> LISTED ENTRIES
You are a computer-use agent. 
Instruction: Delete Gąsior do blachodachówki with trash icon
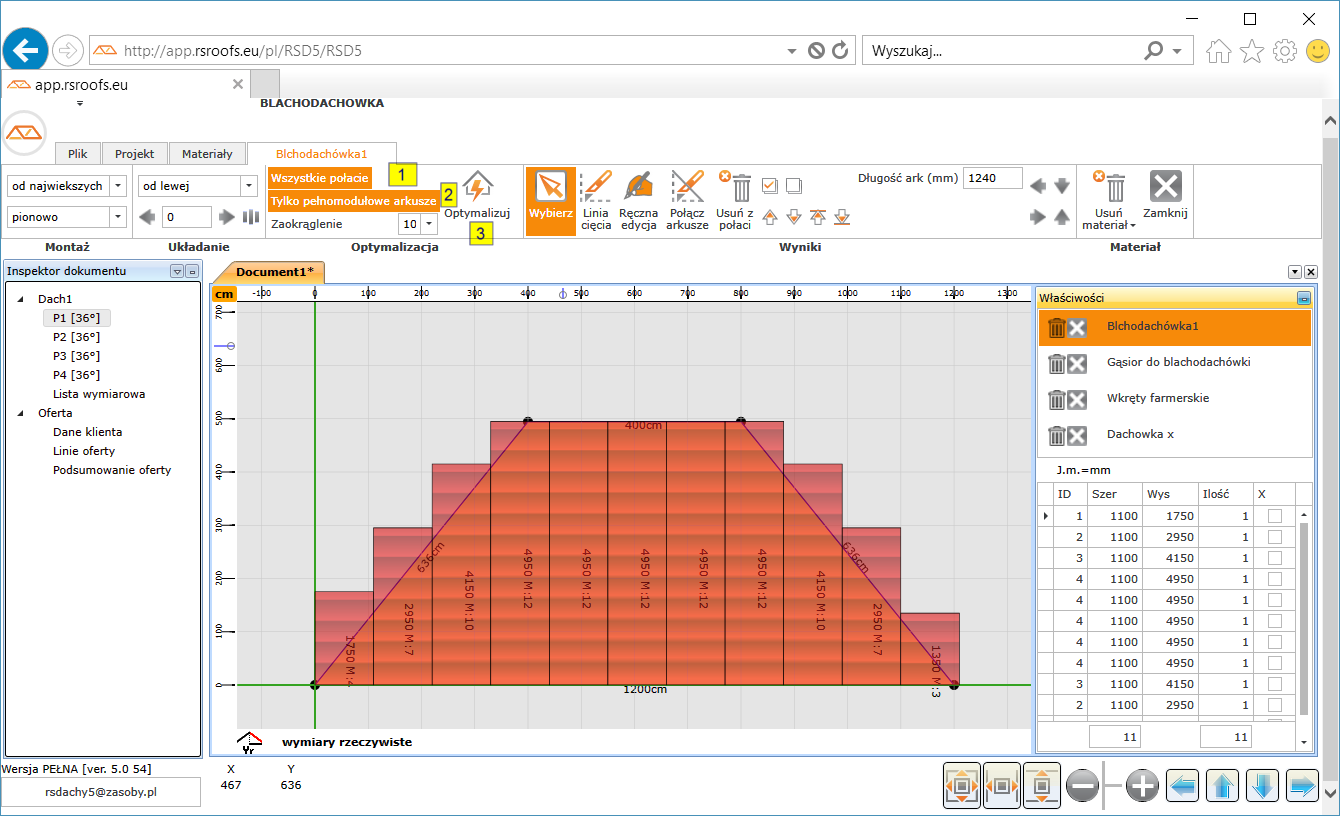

---

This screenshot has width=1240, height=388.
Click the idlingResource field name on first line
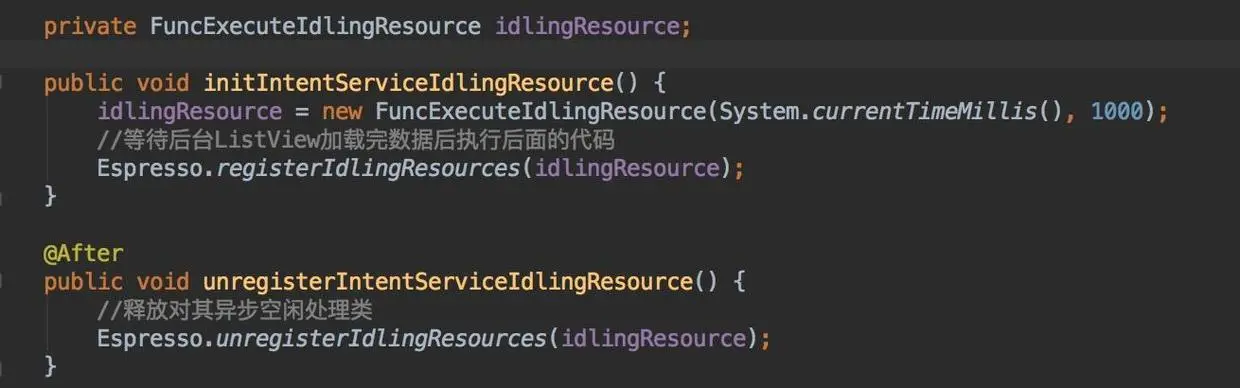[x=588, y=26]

> WHAT IS EXPECTED
The required output is the stretch of entries above from the line containing "You are a computer-use agent." through the line containing "Instruction: Delete Gąsior", reproduced exactly.

> SOLUTION TO THE PROBLEM
You are a computer-use agent. 
Instruction: Delete Gąsior do blachodachówki with trash icon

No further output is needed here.